My eyes shoot open and for a moment in time, I forget where I am. I'm not at home, I am not in my bed at the North Carolina Psychiatric Care Facility, and I am definitely not on the beach where I woke up yesterday. But one thing I do know; I am on fire.

I look around at my surroundings and I finally recognize where I reside... The hotel in Arizona, though I'm not quite sure where in Arizona we are.

Asher's arm is draped around me, my backside to his front, and I know for sure that this is not how we both fell asleep. I seem to remember us being on separate sides of the bed, but now I am on his side, his back to the wall. I wiggle from beneath his arm and slowly creep my way out of the bed. After walking over to the window, I peak through the curtain and the sun is just about to rise, so it must be a little before 7 o'clock. I slept through the entire night.

I slept through the entire night. That hasn't happened in at least three years. I can only think of maybe a handful of nights that I haven't woken up sometime between 2am and 5am, last night being one of them. I feel.... refreshed.
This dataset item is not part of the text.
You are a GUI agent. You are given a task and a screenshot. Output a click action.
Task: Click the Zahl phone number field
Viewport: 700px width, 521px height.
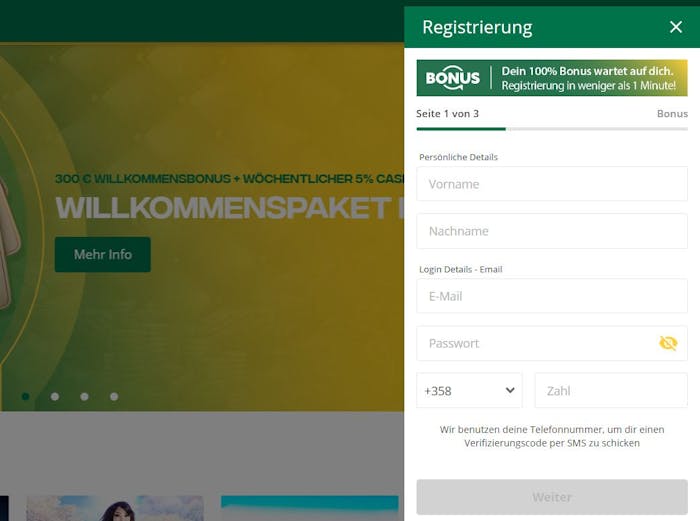coord(611,391)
I grab the room key from off the dresser and walk down to the lobby to grab some coffee and a pile of brochures from the display and sit on a little outdoor patio area. The sky above me is pinkish orange and I think to myself how cliche sunrises are, but damn, are they something incredible. I sip my coffee and appreciate the sunrise for a little while longer and then make my way up to the room.

Asher still sleeps soundly in the same position and I would hate myself for the rest of the day if I were to wake him. We have no where to be anyways. So, I set a cup of coffee next to him on the nightstand and shut myself in the bathroom.

My hair is a disheveled mess, but what else is new? I learned to embrace my unorderly hair because there are better things to worry about rather than how straight or how not straight my hair is. Nine months in the loony bin without a hair dryer or any access to hair taming products really changes a person. Or maybe it just makes you realize how much hair doesn't really matter.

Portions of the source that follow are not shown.